Exercise brief
Render every one of the records below as a JSON list of strings, one string per line, skipping blank lines and leaving out the pictures.

--- BEGIN ---

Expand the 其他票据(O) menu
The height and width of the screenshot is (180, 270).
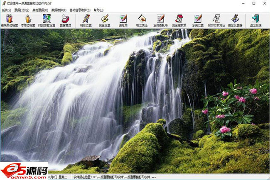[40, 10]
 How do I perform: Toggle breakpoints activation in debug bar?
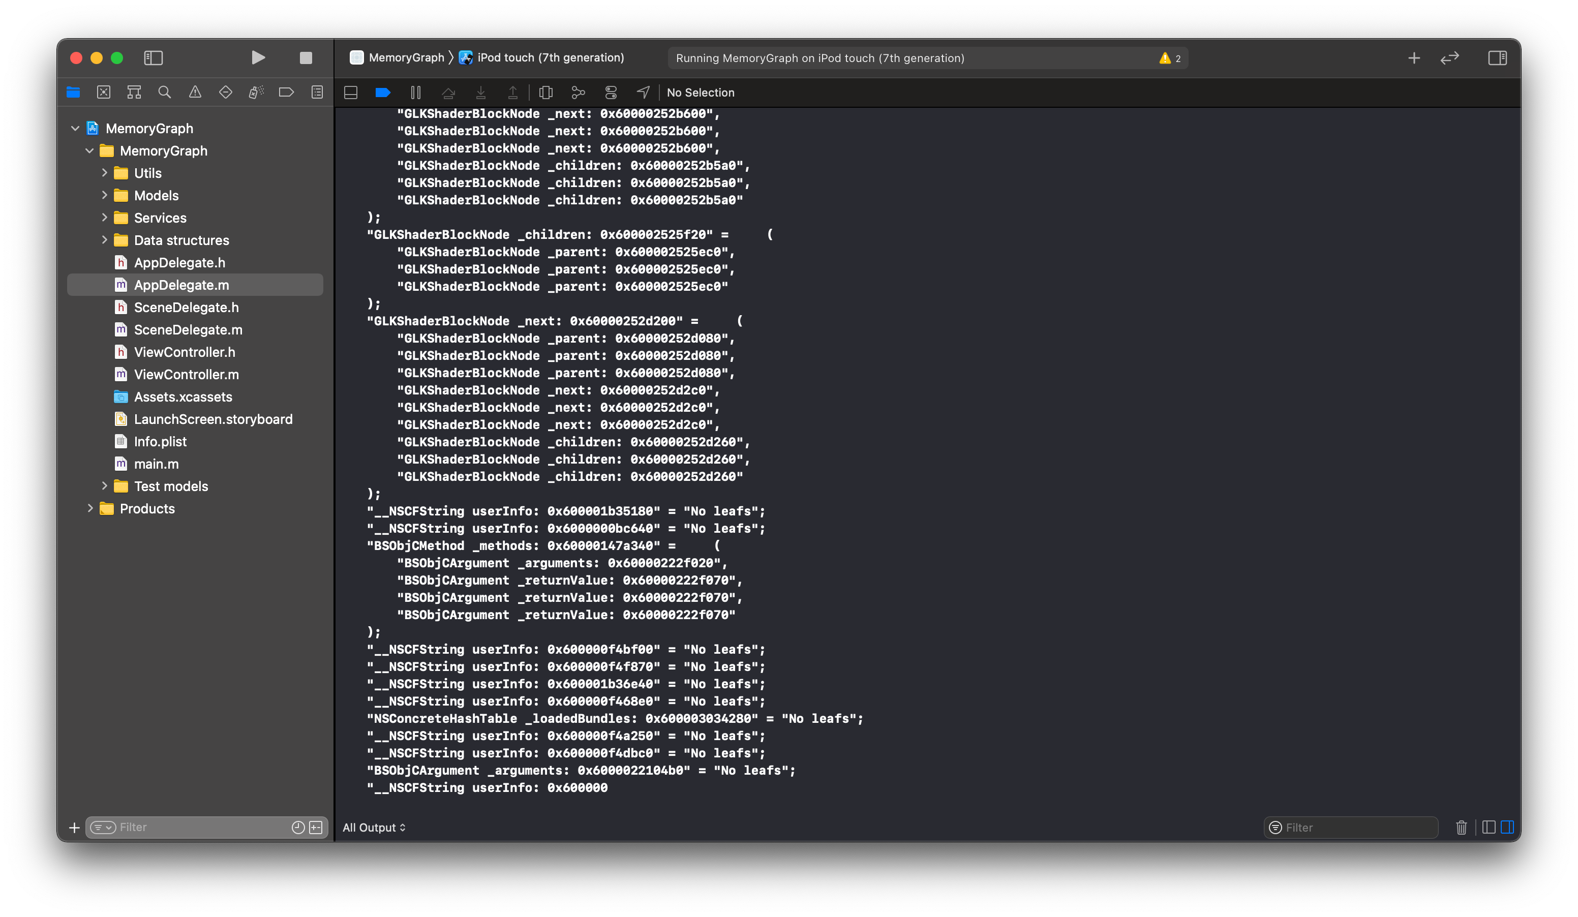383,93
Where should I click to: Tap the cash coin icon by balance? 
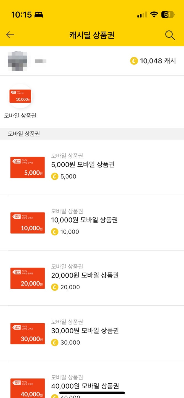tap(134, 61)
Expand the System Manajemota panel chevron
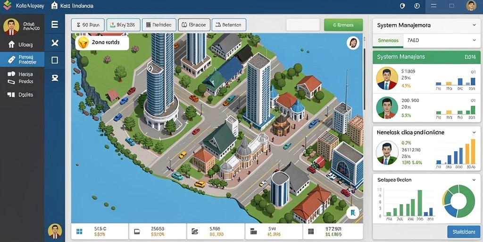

--- END ---

Result of the task
[
  "Expand the 其他票据(O) menu",
  "The height and width of the screenshot is (180, 270).",
  "[40, 10]",
  " How do I perform: Toggle breakpoints activation in debug bar?",
  "383,93",
  "Where should I click to: Tap the cash coin icon by balance? ",
  "tap(134, 61)",
  "Expand the System Manajemota panel chevron"
]